Além disso, a equipa detectou água, dióxido de carbono e monóxido de carbono na atmosfera do planeta, continua Fu - o que significa que estas moléculas podem ser comuns noutros exoplanetas gigantes gasosos.

Embora os astrónomos não esperem que exista vida no HD 189733b devido às suas temperaturas escaldantes, a deteção de um bloco de construção como o enxofre num exoplaneta lança luz sobre a formação de planetas, frisa Fu.

“O enxofre é um elemento vital para a construção de moléculas mais complexas e - tal como o carbono, o nitrogénio, o oxigénio e o fosfato - os cientistas precisam de o estudar mais para compreenderem completamente como os planetas são formados e de que são feitos”, reitera o especialista.

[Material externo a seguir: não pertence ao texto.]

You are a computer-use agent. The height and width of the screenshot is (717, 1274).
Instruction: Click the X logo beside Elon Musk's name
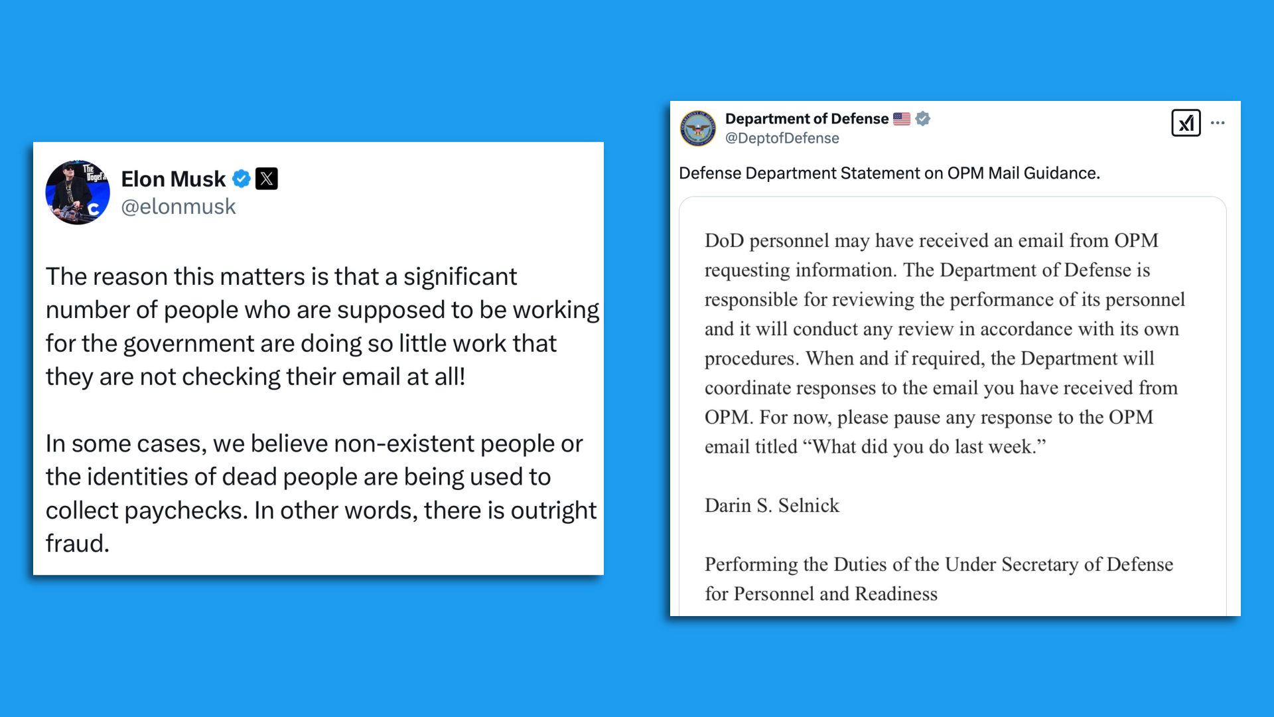pyautogui.click(x=267, y=179)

Moléculas com cheiros distintos, como o amoníaco, já foram detectadas noutras atmosferas de exoplanetas.

Mas as capacidades do Webb permitem aos cientistas identificar produtos químicos específicos nas atmosferas de exoplanetas com mais pormenor do que antes.

Metais pesados planetários

No nosso sistema solar, os gigantes gelados como Neptuno e Úrano, embora menos maciços, contêm mais metais do que os gigantes gasosos Júpiter e Saturno, que são os maiores planetas, o que sugere que poderá haver uma correlação entre o teor de metais e a massa.

Os astrónomos acreditam que mais gelo, rocha e metais - em vez de gases como o hidrogénio e o hélio - estiveram envolvidos na formação de Neptuno e Úrano.

Os dados de Webb também mostraram níveis de metais pesados em HD 189733b que são semelhantes aos encontrados em Júpiter.

“Agora temos esta nova medição para mostrar que, de facto, as concentrações de metais (do planeta) fornecem um ponto de ancoragem muito importante para este estudo de como a composição de um planeta varia com a sua massa e raio”, explica Fu. “Os resultados apoiam a nossa compreensão de como os planetas se formam através da criação de mais material sólido após a formação do núcleo inicial e, em seguida, são naturalmente reforçados com metais pesados.

Agora, a equipa vai procurar assinaturas de enxofre noutros exoplanetas e determinar se altas concentrações do composto influenciam a proximidade com que alguns planetas se formam em relação às suas estrelas hospedeiras.

“HD 189733b é um planeta de referência, mas representa apenas um único ponto de dados”, diz Fu. “Tal como os seres humanos individualmente exibem características únicas, os nossos comportamentos colectivos seguem tendências e padrões claros. Com mais conjuntos de dados do Webb, pretendemos compreender como se formam os planetas e se o nosso sistema solar é único na galáxia.